According to sources, ITC has petitioned for cancelling the issue and allotment of 163.9 million equity shares in September 2017, which constitute 26 per cent of the issued capital of Hotel Leelaventure (Leela), to JM Financial Asset Reconstruction Company (ARC). JM Financial ARC had converted part of its loan amounting to about Rs 275 crore.
ITC has also sought the removal of Leela promoters Vivek Nair and Dinesh Nair and directors Vinay Kapadia and Vijay Sharma from the board. Further, ITC wants the appointment of an administrator to conduct and manage the affairs of Hotel Leela.
ITC has also sought mandatory injunctions restraining Hotel Leela, its promoters, directors and JM Financial from the implementation of the decisions taken at Leela’s board meeting on March 18, where it approved the sale and transfer of assets of four hotels and one property to Brookfieldfor Rs 4,250 crore.
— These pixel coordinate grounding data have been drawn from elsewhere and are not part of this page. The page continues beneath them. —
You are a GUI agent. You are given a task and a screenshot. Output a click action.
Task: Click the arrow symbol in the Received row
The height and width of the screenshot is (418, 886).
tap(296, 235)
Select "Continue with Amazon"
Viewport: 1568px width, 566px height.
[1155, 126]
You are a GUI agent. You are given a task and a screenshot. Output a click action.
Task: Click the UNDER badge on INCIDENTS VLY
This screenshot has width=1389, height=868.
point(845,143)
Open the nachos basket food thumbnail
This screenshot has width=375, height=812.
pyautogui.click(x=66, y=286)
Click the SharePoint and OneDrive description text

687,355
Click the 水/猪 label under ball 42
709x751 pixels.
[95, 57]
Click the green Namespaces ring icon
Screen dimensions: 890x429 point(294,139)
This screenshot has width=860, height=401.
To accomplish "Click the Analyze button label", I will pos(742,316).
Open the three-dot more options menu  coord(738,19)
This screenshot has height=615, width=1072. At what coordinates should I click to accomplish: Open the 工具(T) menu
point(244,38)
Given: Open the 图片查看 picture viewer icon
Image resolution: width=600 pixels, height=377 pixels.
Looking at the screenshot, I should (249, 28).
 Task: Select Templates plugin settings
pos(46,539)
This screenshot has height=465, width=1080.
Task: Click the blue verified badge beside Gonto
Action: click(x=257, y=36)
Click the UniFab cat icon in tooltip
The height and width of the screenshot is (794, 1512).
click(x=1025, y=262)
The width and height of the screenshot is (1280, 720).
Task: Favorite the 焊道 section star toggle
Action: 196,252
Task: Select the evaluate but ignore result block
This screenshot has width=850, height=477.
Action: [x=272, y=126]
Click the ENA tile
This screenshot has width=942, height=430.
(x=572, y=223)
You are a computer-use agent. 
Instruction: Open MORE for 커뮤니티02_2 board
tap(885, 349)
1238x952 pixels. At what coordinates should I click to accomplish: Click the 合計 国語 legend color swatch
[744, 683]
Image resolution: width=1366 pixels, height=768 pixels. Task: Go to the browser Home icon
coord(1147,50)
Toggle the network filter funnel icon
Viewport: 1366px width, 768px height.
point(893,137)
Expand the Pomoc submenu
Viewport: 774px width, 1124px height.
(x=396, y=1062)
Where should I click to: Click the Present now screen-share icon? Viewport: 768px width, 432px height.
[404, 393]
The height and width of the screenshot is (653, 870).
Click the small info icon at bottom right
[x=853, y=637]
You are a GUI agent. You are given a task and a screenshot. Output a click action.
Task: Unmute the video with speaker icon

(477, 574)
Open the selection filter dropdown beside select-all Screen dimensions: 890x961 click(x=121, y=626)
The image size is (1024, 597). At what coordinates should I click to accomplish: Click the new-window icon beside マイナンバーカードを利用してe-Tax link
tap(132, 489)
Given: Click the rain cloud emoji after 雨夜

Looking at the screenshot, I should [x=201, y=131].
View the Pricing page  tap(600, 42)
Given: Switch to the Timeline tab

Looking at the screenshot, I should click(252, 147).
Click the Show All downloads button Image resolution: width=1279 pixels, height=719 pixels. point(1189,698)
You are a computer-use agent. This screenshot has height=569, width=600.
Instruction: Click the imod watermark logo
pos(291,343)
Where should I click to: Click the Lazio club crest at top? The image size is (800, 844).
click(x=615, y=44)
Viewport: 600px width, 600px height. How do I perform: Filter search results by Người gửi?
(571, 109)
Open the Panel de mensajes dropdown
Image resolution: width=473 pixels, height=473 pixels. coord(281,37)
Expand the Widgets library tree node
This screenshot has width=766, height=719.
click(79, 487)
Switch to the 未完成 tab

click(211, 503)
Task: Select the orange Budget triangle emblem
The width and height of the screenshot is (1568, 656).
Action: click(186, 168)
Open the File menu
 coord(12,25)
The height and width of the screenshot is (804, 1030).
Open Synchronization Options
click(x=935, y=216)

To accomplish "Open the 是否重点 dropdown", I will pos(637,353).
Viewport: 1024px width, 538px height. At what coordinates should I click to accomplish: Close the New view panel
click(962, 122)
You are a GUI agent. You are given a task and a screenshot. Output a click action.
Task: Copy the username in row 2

The proposed transaction with Brookfield, according to ITC’s petiton, is skewed in favour of the promoters and JM Financial ARC and opposed to other shareholders, including itself.
The petition goes on to say the proposed transaction would have the effect of transferring a substantial part of Leela’s assets in favour of Brookfield. Of this, Rs 2,950 crore would be paid to the lenders while Rs 1,960 crore was being paid to JM Financial, and Rs 300 crore would go to the promoters.
According to the ITC petition, Leela’s revenue stream was being diverted to Brookfield and it would be left with no real business prospects while it retained large liabilities, which it would not be able to service.
ITC has sought inspection of the documents and agreements referred to in the postal ballot notice and the explanatory statement, but said it was allowed inspection of only some documents.
ITC said the promoters and JM Financial had not been identified as “related parties” and were entitled to vote in favour of the resolutions.
Proxy advisory firm SES advised shareholders to vote against the sale of Leela’s assets to Brookfield as it has not provided a valuation report on how the consideration for the slump sale was arrived at. It said there was lack of clarity on the future of the company and cast doubts over parallel transactions between the buyer and promoters. According to SES, the promoters should not cast their vote on the resolution as a good governance practice.
After the promoters and JM Financial ARC, ITC is the largest shareholder, but its shareholding has come down from 11.78 per cent in June 2017 to 8.72 per cent.
Under the Companies Act, a minimum shareholding of 10 per cent is required to file a petition for oppression and mismanagement. If the petition goes through it could lead to an injunction and a potential spanner in the works for the deal, said one corporate lawyer who declined to be named.
Executives at Leela, JM Financial and Brookfield did not respond to queries. A spokesperson from ITC said the matter was sub judice and, therefore, would not comment.
A source close to the Brookfield-Leela deal said, “While it was a done deal with Brookfield, with lenders too having no problem with it, a deal of this size would expectantly see a question or two float to the surface.” The acquisition by Brookfield is the largest for the hospitality sector in recent times.